Three Things I’ve Learnt as a Feminist Researcher
As part of the CASS & FRN Post-Grad and Research Seminar Event, the FRN’s Higher Degree Research (HDR) Steering Group coordinated the morning session, ‘Three things I’ve learnt as a feminist researcher’. The Steering Group invited three academics to reflect on their experiences as feminists undertaking research and navigating the academic environment to gain insight into how feminist knowledge can be creatively articulated and re-imagined through a variety of feminist strategies and praxis in today’s university. The session was aimed at post-graduate and early career researchers. It attracted attendees from across the University who braved the miserable weather and were rewarded with some fascinating and diverse discussion on the building of successful academic careers as feminists.
Fiona Probyn-Rapsey kicked off the session and welcomed all the ‘nasty women’ and ‘feral feminists’ in the room; she went on to share her ‘feminist triplets’ with the audience. She started by stressing that feminism teaches us that we are perpetual learners and students. Because we are often blind to the simultaneity of different forms of oppression, as intersectional feminism highlights, being ‘caught out’ or ‘caught unaware’ should be welcomed as a learning experience. She also warned against making political grounds for one movement at the expense of others. Indeed, as a feminist researcher, Fiona has explored the intersection of whiteness and gender and the uncomfortable position of complicity (rather than innocence) of white women to racial and colonial oppressions. She concluded by acknowledging the difficulty involved in challenging the ways in which feminists are defined as the problem when they point out the problems of (hetero)patriarchy and the associated violence hidden in plain sight.

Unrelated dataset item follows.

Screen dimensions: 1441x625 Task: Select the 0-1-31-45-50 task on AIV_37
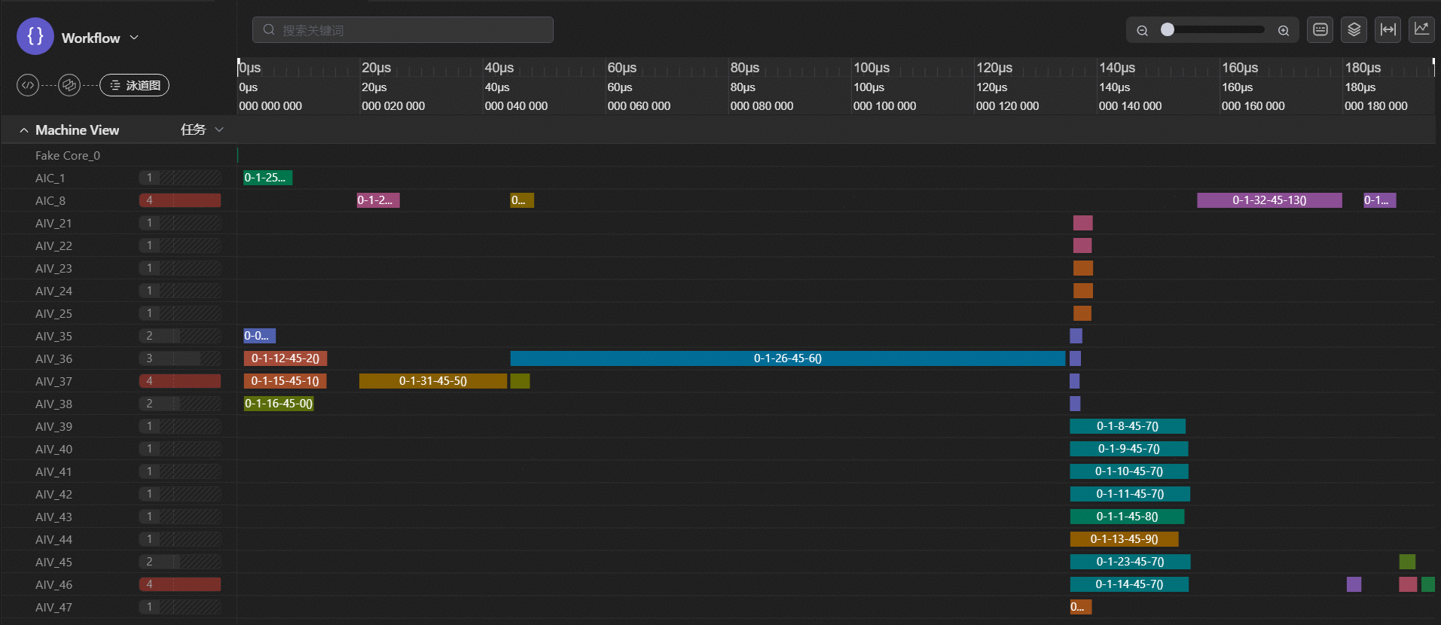tap(432, 381)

Sharon Quah spoke next and outlined how, as a feminist researcher, she has become attuned to the dynamics of power and marginality that exist in academic life. Further, she eloquently raised the need to decolonise the curriculum and include a greater diversity of scholars in subjects’ reading lists. Practicing an ethics of care and reciprocity in all aspects of teaching, research and service was also mentioned as an extension of feminist consciousness and praxis. Nicole Cook echoed ideas from the other panel members, highlighting the need for feminist collegiality, self-care and support networks, while also bearing in mind that not all women are feminists.

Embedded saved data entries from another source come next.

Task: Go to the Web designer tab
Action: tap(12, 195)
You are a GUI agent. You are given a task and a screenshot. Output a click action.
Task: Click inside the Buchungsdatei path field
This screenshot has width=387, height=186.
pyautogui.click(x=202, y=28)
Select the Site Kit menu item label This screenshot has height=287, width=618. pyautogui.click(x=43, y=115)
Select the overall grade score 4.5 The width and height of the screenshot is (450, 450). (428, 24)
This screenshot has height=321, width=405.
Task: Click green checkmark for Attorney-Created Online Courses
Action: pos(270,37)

A big thank you to our three speakers, Nicole Cook (Lecturer in Human Geography), Sharon Quah (Lecturer in Sociology), and Fiona Probyn-Rapsey (Head of School, HSI) for sharing their experiences, critical understandings of feminism, and some thought-provoking take-homes, as well as for their general support of the event. Thanks also to the FRN for supporting the Steering Group, this event and for the delicious vegetarian/vegan lunch catering. Big thanks also to the wonderful CASS team, especially Claire Lowrie for her direct support, and overall coordination of an excellent event.

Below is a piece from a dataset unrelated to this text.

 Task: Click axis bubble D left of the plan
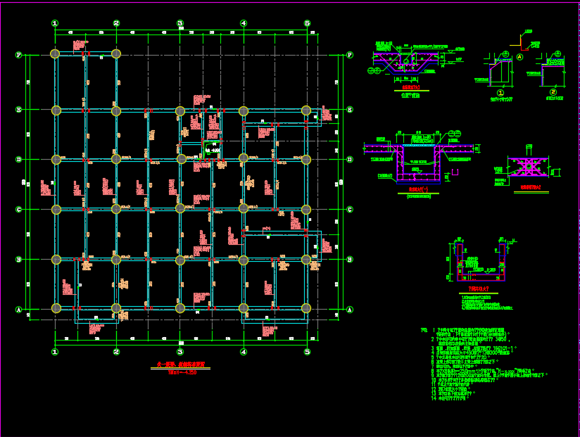(x=19, y=160)
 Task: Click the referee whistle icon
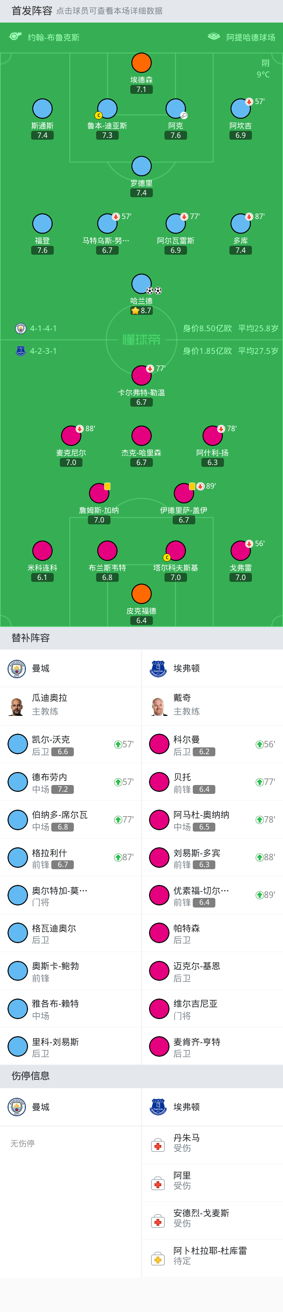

Lastly, for examples of feminist-inspired writing, we recommend the excellent scholarship from our three speakers, in particular:
Fiona Probyn-Rapsey, ‘Playing Chicken at the Intersection: The White Critic of Whiteness’, Borderlands 3, no. 2 (2004) Available from: http://www.borderlands.net.au/vol3no2_2004/probyn_playing.htm
Sharon Quah Perspectives on Marital Dissolution: Divorce Biographies in Singapore. (Singapore, Heidelberg, New York, Dordrecht, London: Springer, 2015).
Nicole Cook recommends Woolf, V. 2004 A Room of One’s Own. London: Penguin.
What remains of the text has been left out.